Heyecanımız kalmadı, bu halimiz normal midir yoksa bir arıza mı var diye sordular. Heyecan insanî bir eylem olduğuna göre heyecansızlık bir canlılık alameti olamaz. Bizi biz yapan hayat damarlarından bazılarının kuruduğunu gösterir. Bu damar niçin kurur, kurumuşsa nasıl tekrar hayat bulur, bunu belirlemek de zordur ama gereklidir.

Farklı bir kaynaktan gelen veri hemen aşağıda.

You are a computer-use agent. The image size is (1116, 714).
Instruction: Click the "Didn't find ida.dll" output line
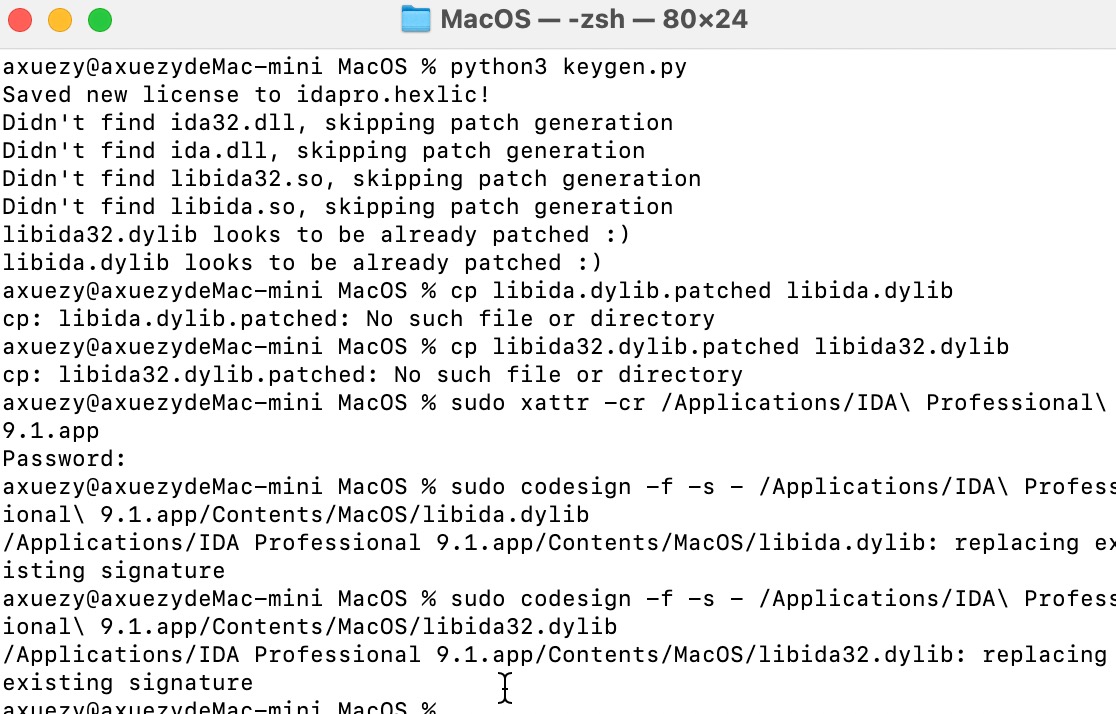pyautogui.click(x=323, y=151)
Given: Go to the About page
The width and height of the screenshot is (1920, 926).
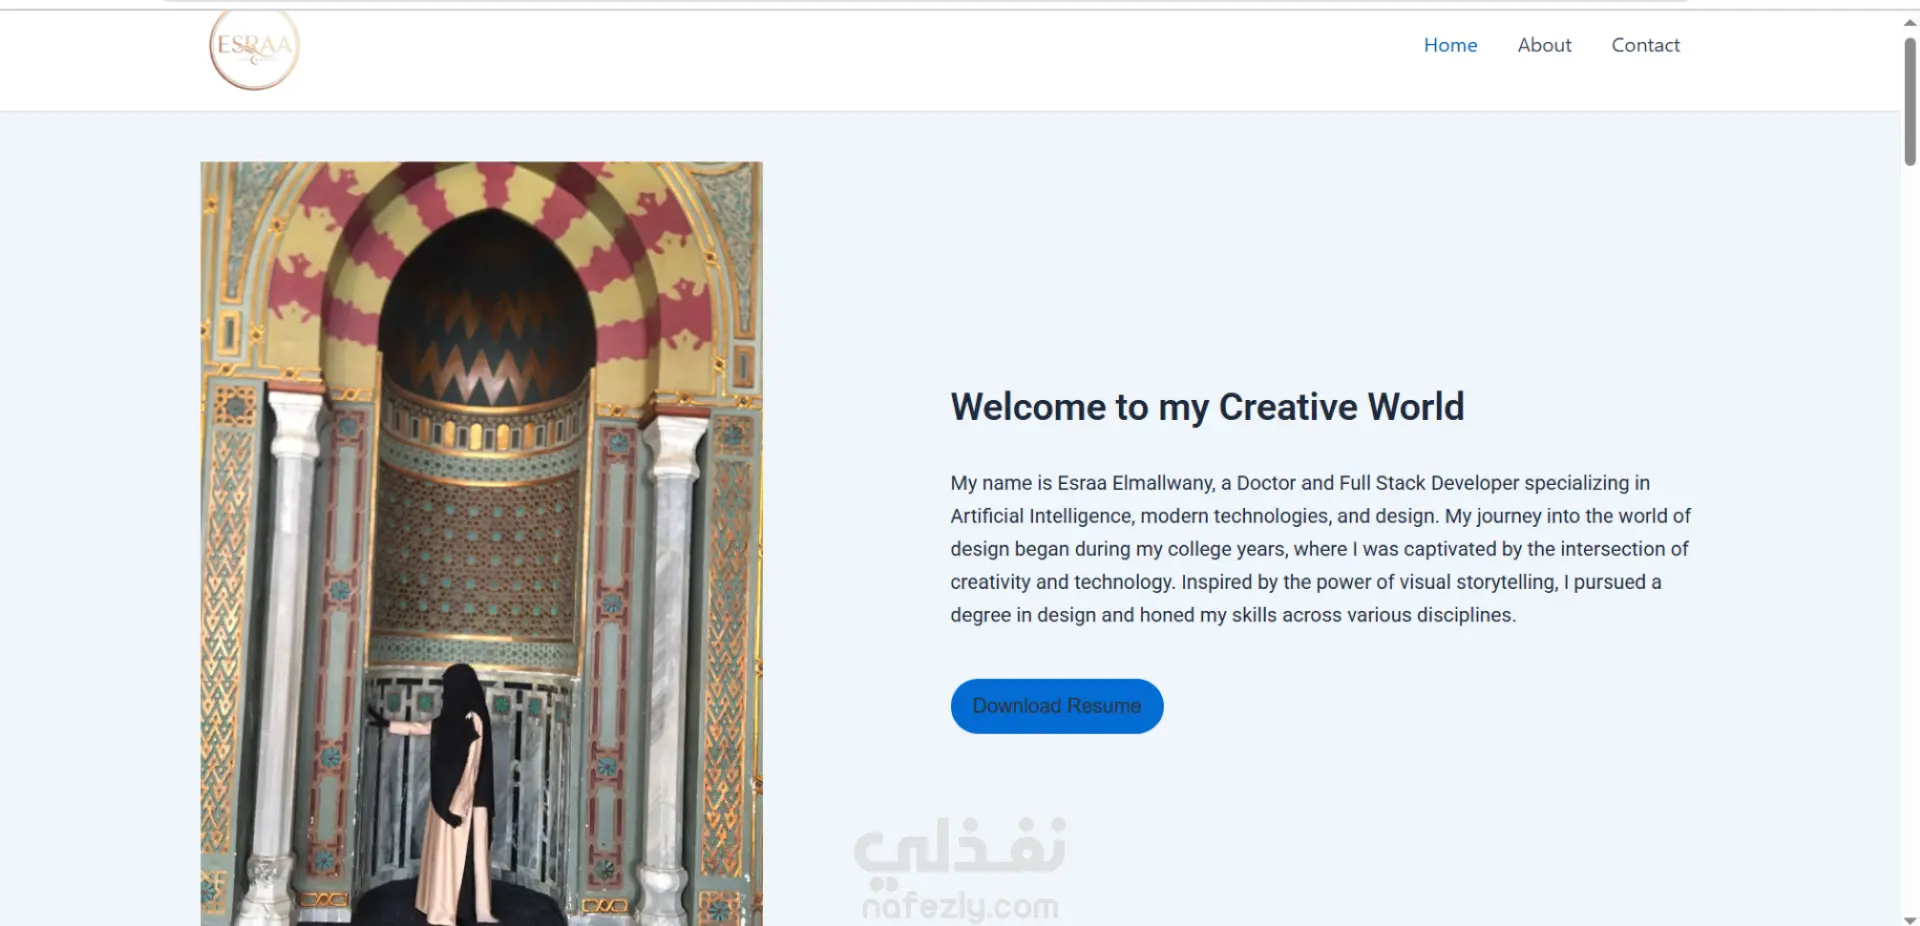Looking at the screenshot, I should tap(1544, 45).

Bir davanız, düşünceniz, inancınız varsa bunun sürdürebilmenizin dört temel saiki/motoru vardır: Bilgi, eylem, tefekkür, heyecan. Bunlara öncesinde bir de güçlü bir imanı eklemek lazım. Biri eksik olursa bir motoru çalışmayan uçak gibi olursunuz, her an düşebilirsiniz. Ve her birinin kazanılmasının ve canlı tutulmasının kendine has yolları vardır. Bunları bilip uygulamak gerekir. Yani önce bu ana esaslardaki eksikliklerimizi gidermeliyiz. İmam Rabbani bunları sık sık ilim, amel, ihlas formülü ile özetler. Bu da yaklaşık aynı kapıya çıkar. İhlas o güçlü imanı da barındırır.
Peki, bunu sağlamak için ne yapmalıyız? Hayat sürekli hareket halindedir, sabit bir noktada durabilmek mümkün değil. Onun için bu seviye güzel, bunu korursam bana yeter derseniz kendinizi kandırmış olursunuz. Allah iki farklı ayette bu gerçeğe işaret eder: ‘Biz sizin öne geçenlerinizi de biliriz, geri kalanlarınızı da’ (Hicr 15, Müddesir 37). Yani bunun ortası yoktur. İlerlemediğiniz an gerilemekteyiz. Çünkü diğerleri sizi geçmektedir, siz de göreceli olarak geri kalmaktasınız.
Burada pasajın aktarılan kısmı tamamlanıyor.